Initially talks were ongoing about my taking on a reduced role at OMP because of my illness, but because I felt I needed to make a full recovery and so needed to take things easy, I sent in my resignation.

At that stage, you would have thought that I was crazy to do such a thing because I really had no leg to stand on, but God has a wonderful way of taking care of his people.

I was writing a few articles for the Business and Financial Times before my illness and the editor, William Selasi Adjagogo and deputy, Theophilus Yartey were incredibly supportive.
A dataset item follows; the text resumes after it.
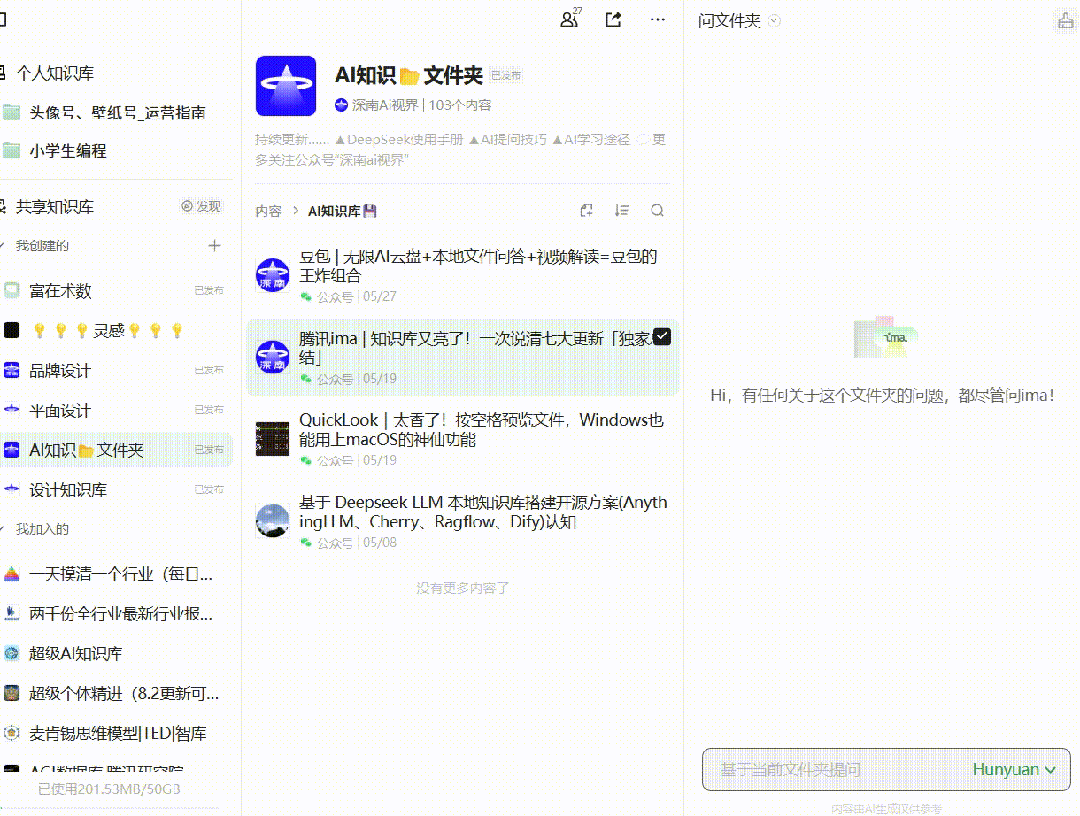This screenshot has height=816, width=1080.
Task: Open the three-dot more options menu
Action: tap(657, 19)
But would you believe that two hours after I sent in my resignation to OMP, I had a call from Multi TV asking me to act as a panelist for two African Nations Cup games that very day? That was definitely the hand of God. Whilst I was at Multi TV, I also got a call from GTV asking me to appear as a guest on Stage Africa the following day.

By April, my chemotherapy sessions were over, by which time God had shown his mercies in so many wonderful ways. For instance, I wasn’t a good tither at church before my illness and I can admit it, but after I came back to Accra I resolved to pay my tithe every month and the results have been spectacular.

I also have to express my immense thanks to the manager of GTV Sports George Lomotey and his staff. I cannot leave out the staff of Multi TV Sports, as well as the Happy FM Sports crew.

I was finally given the all-clear by my doctor in mid-July. In other words, by God’s miraculous healing power, I have now been freed of the cancer disease.

I wrote this testimony because I want the whole world to know what a mighty God that we serve. If we stop leaning on our own understanding and lean on Him instead, He will do wonders on our lives.